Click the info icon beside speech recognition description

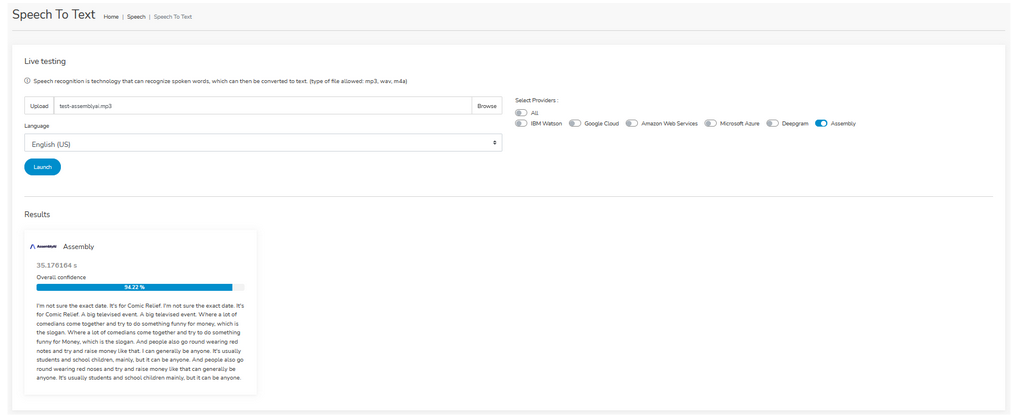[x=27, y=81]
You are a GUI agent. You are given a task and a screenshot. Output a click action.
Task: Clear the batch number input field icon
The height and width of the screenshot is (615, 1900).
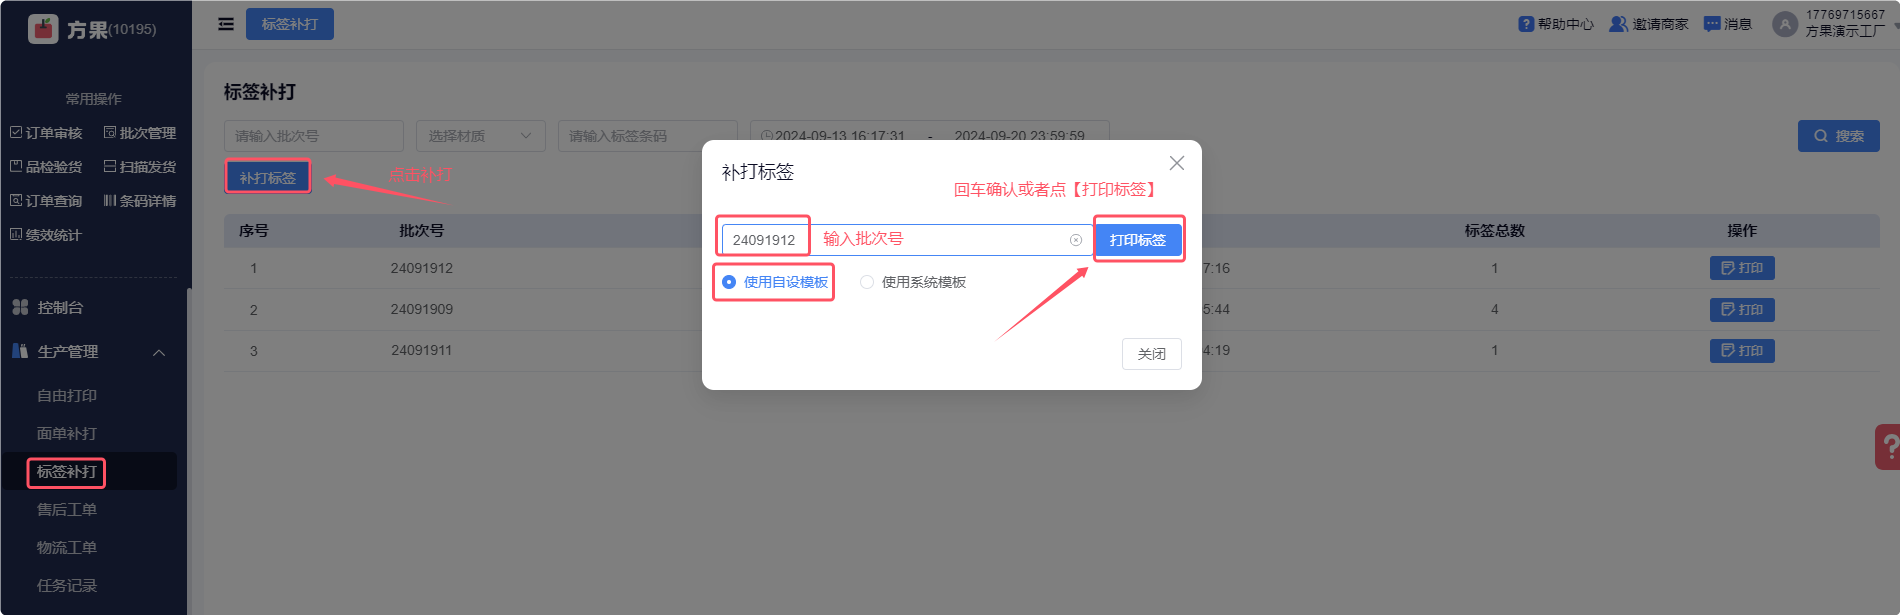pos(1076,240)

==

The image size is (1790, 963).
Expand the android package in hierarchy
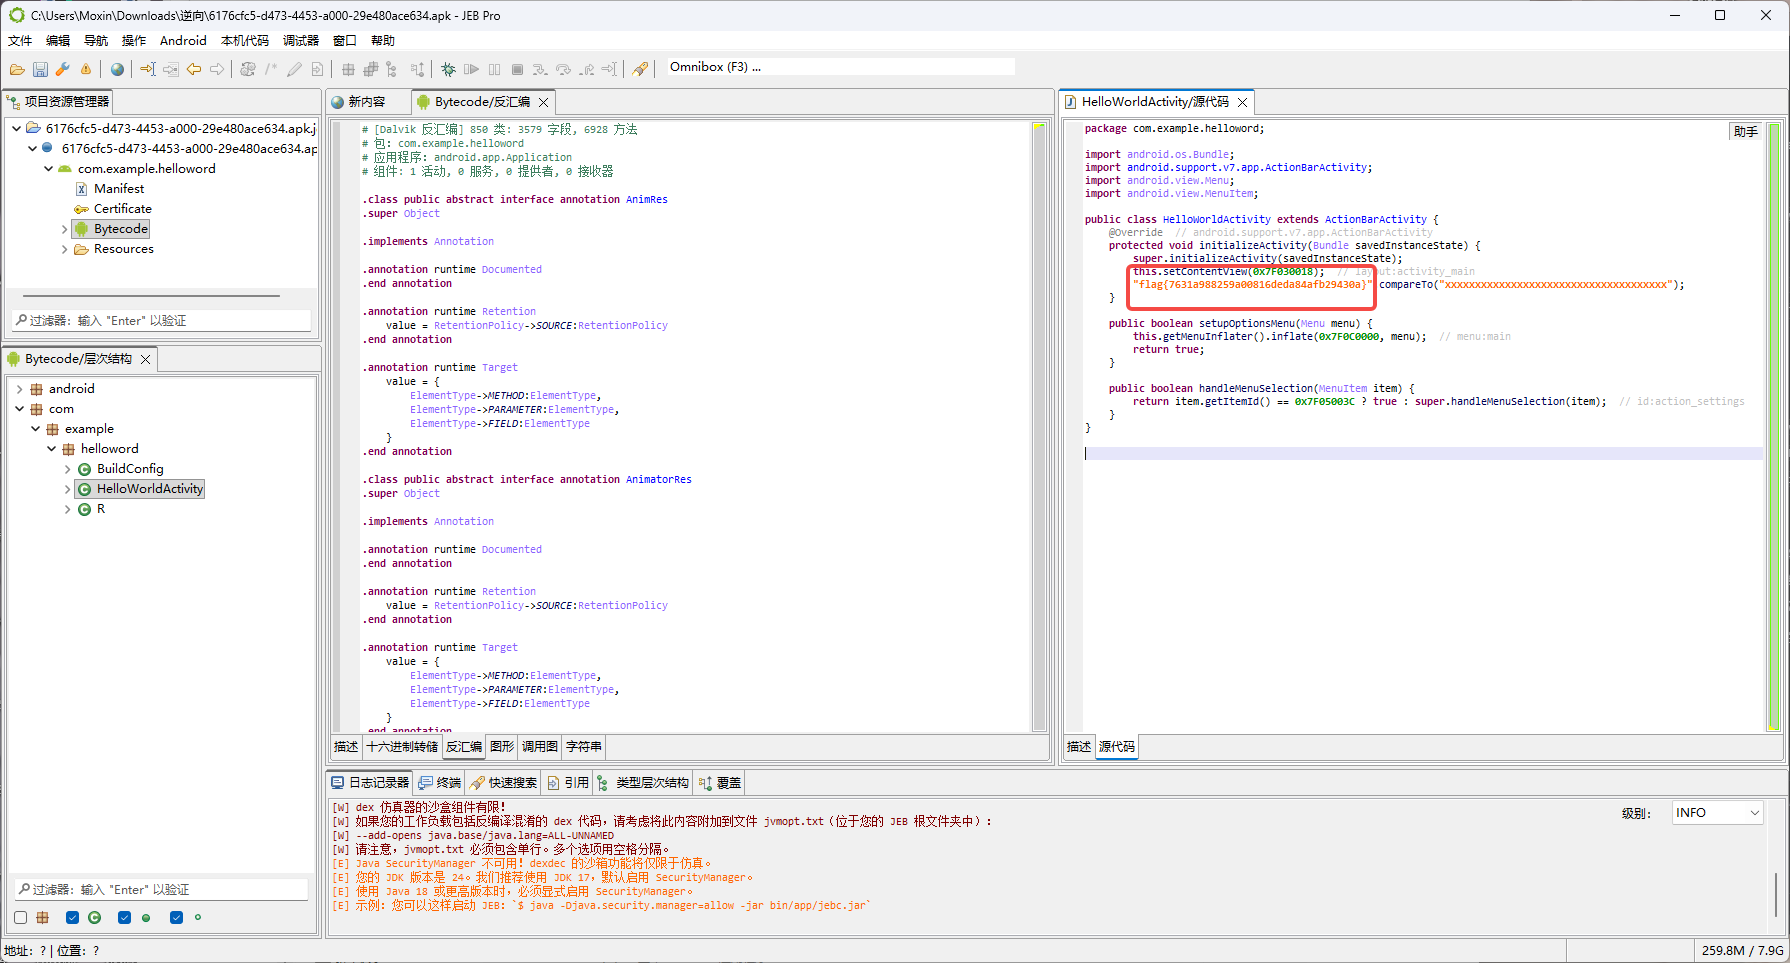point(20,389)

==

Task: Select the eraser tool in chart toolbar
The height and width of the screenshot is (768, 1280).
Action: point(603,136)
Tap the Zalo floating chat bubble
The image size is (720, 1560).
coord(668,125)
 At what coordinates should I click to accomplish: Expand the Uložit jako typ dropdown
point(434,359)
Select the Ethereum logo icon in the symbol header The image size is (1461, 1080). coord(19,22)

• **BRIEF**
From the records above, pull out every line containing the word "Select".

• **COMPLETED TASK**
Task: Select the eraser tool in chart toolbar
Select the Ethereum logo icon in the symbol header The image size is (1461, 1080). coord(19,22)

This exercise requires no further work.